|NY Times photo|
For three days now, I have been following on Twitter--and whatever mainstream news media coverage that has been available--the public protests and calls for the ouster of President Hosni Mubarak in Egypt. This is a breathtaking, gut-wrenching and fascinating development. Taking cues from the civilian uprising in Tunisia that brought down that corrupt government, Egyptian civilians have engaged in a mostly nonviolent protest in their nation's capital, Cairo. Their call for a million-citizen march in Cairo on Tuesday may mark a pivotal point in their call for Mubarak's resignation and the beginning of a more free and, possibly, democratic government.
It's worth noting that this effort is, in comparison to citizen or group militias, a nonviolent protest of citizens crying out for change after 30 years of living with police brutality and corruption. Here is one more example of the power of people who assemble and act nonviolently (though there has been some violence and will be even in nonviolent struggles because not all are highly disciplined and sometimes respond violently to violence inflicted).

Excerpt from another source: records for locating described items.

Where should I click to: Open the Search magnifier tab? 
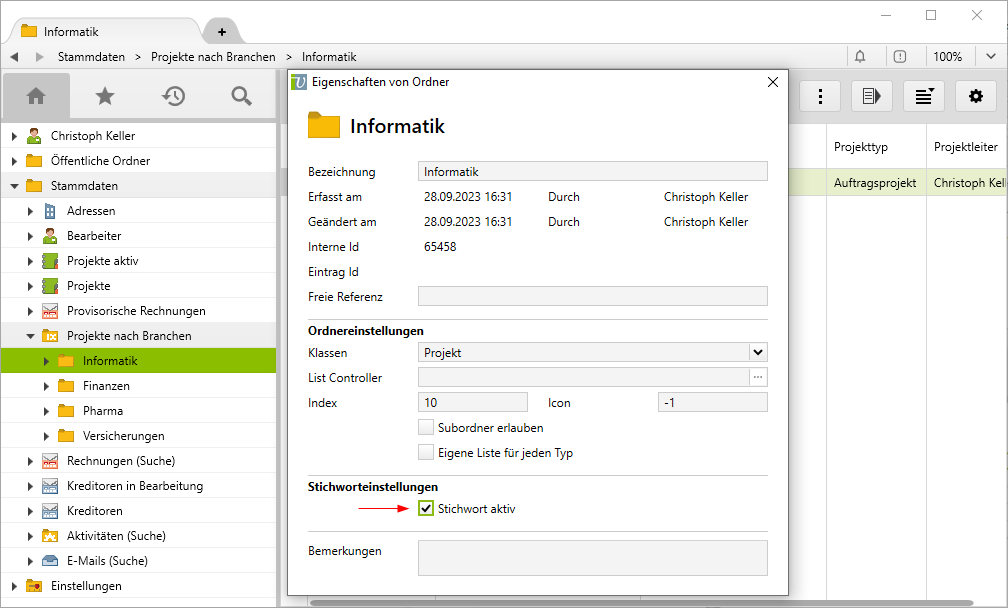tap(241, 96)
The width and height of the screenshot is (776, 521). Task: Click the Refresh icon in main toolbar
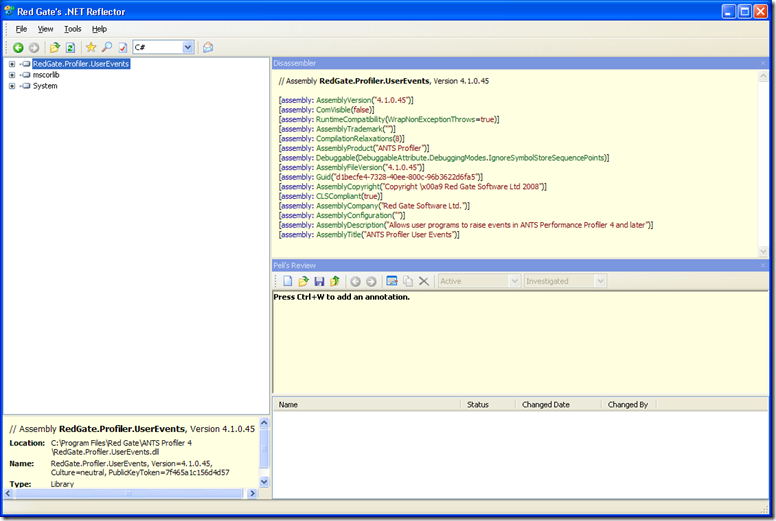pos(70,47)
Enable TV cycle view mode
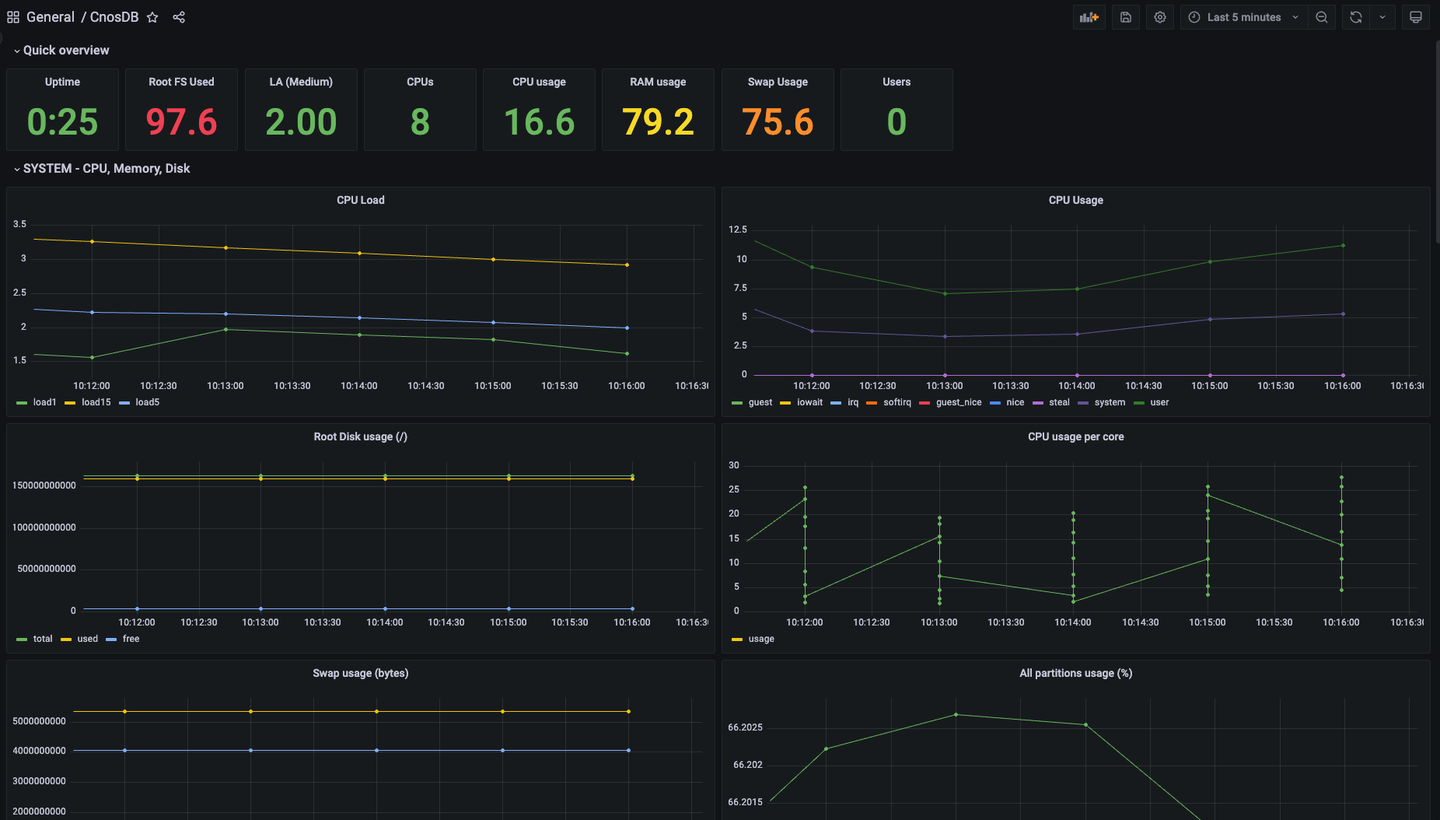Image resolution: width=1440 pixels, height=820 pixels. (x=1415, y=17)
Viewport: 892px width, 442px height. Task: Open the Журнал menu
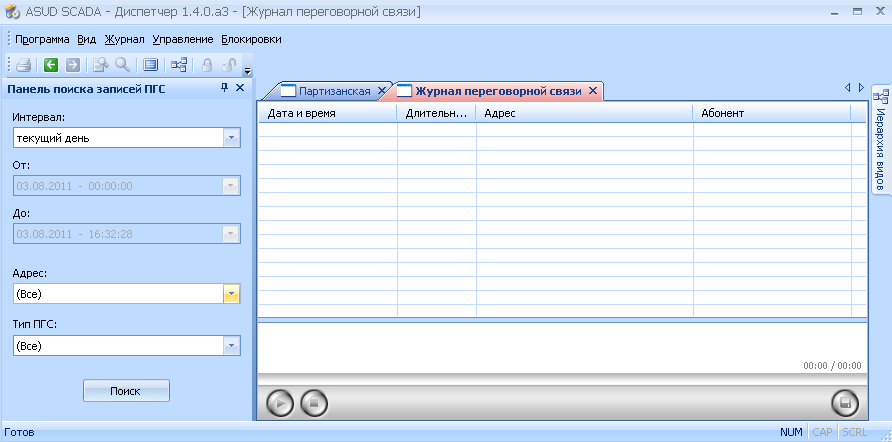point(125,39)

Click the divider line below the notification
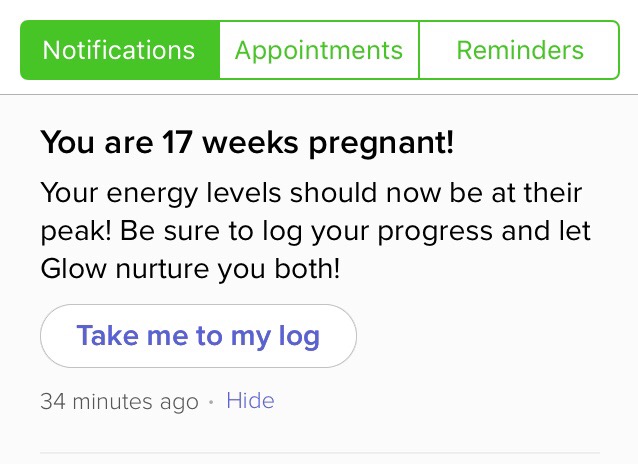click(x=320, y=452)
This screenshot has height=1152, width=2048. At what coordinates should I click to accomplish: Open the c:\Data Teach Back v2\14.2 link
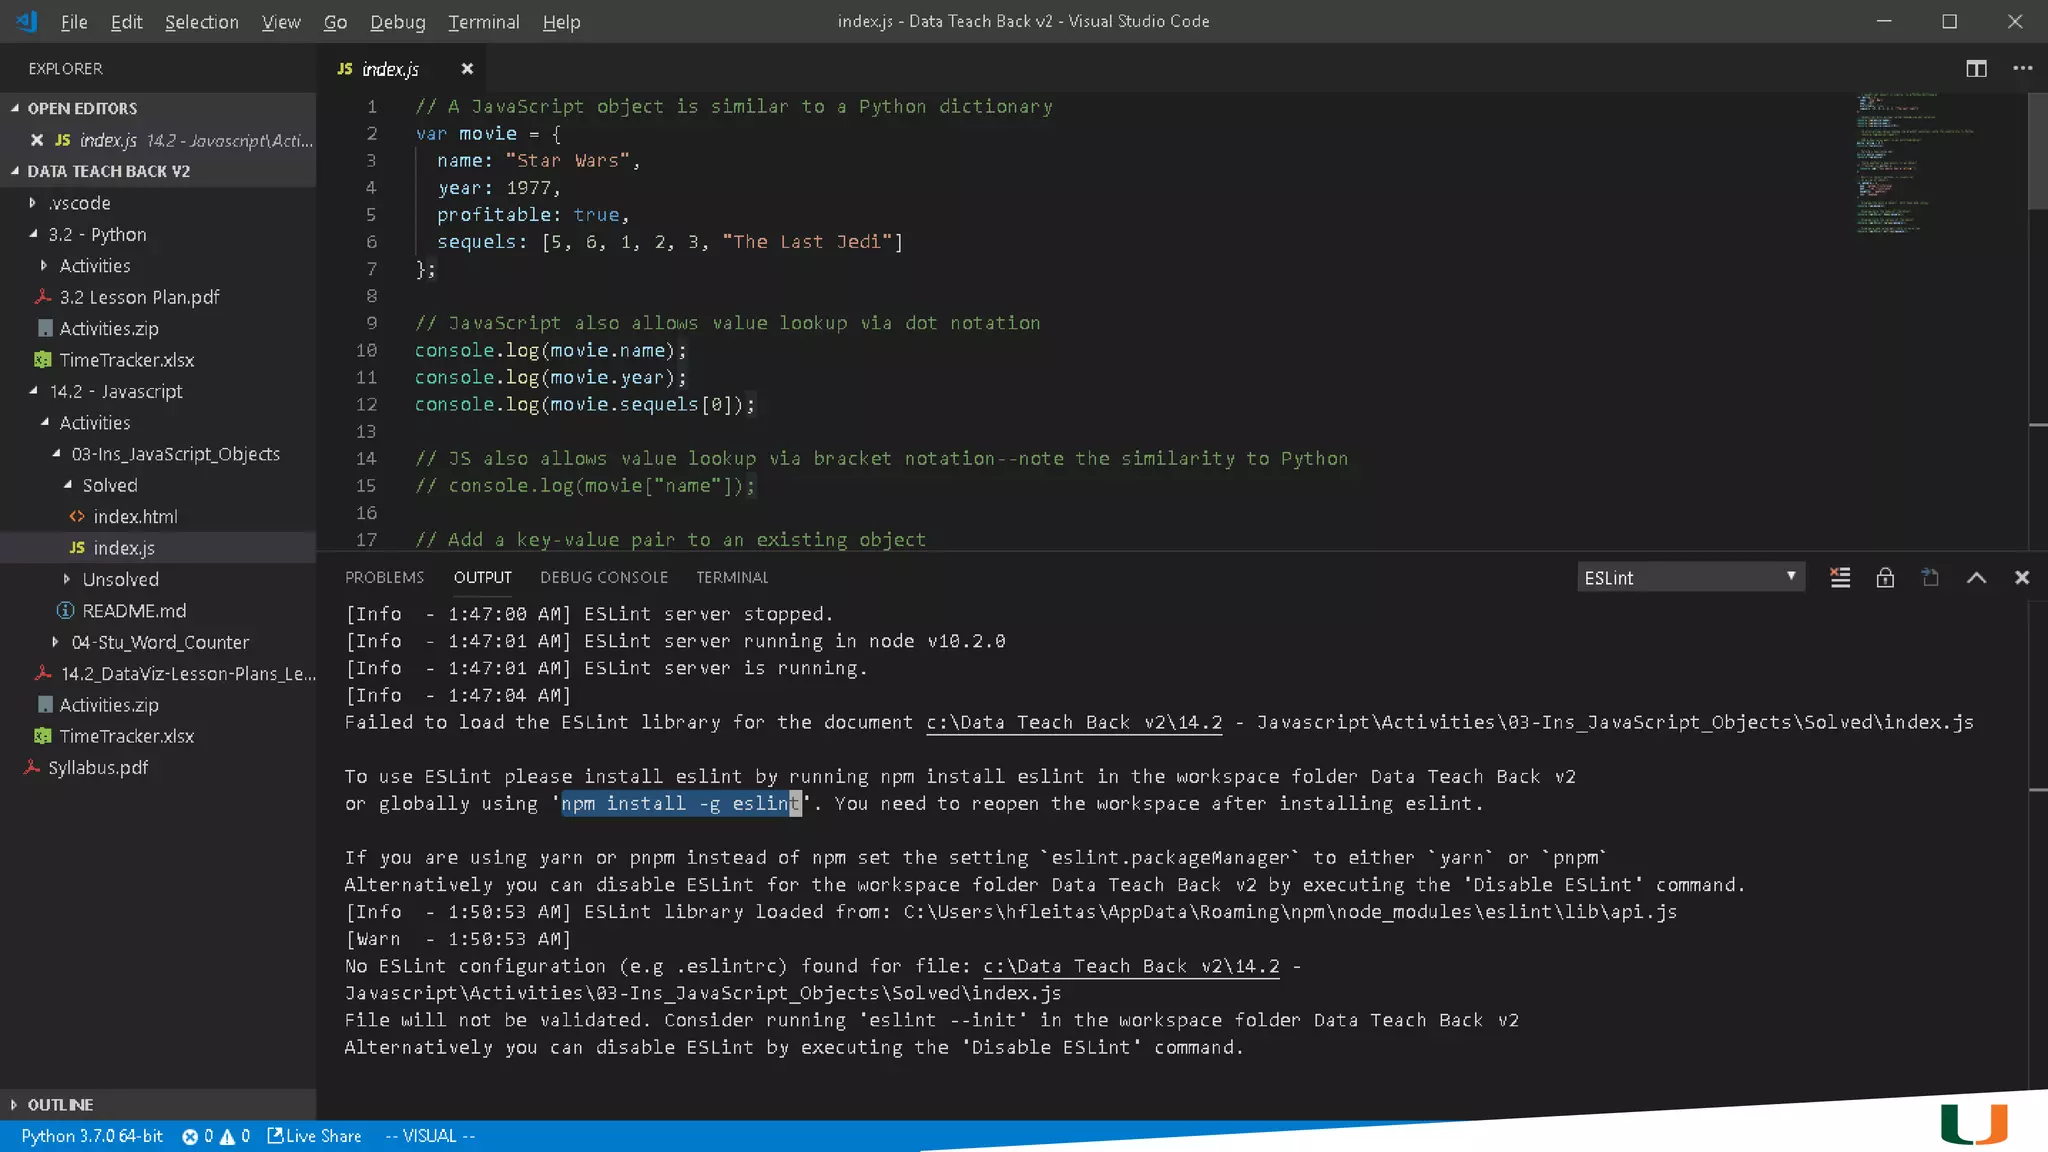pos(1073,722)
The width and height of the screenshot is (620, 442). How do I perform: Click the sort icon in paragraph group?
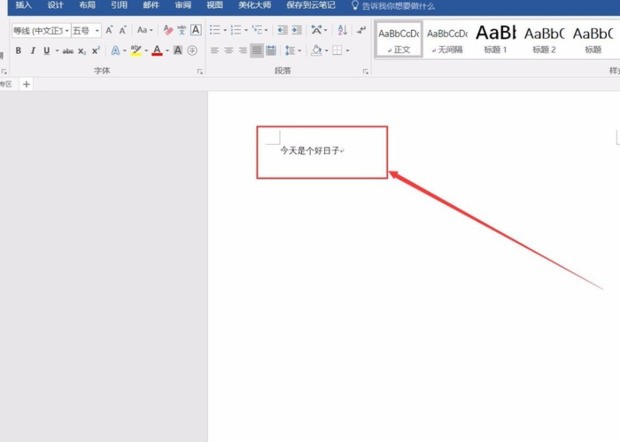tap(341, 30)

It is lamentable, to me, that the USA leadership has long supported Mubarak's regime as it has. Mubarak is but one of many leaders whose regimes who make no pretense of legitimate democracy and engage in routine abuses. It is encouraging to me that President Obama has finally called for (too late?) for Mubarak's government to no longer disrupt these protests and to restore communications and to make necessary changes that people are calling for.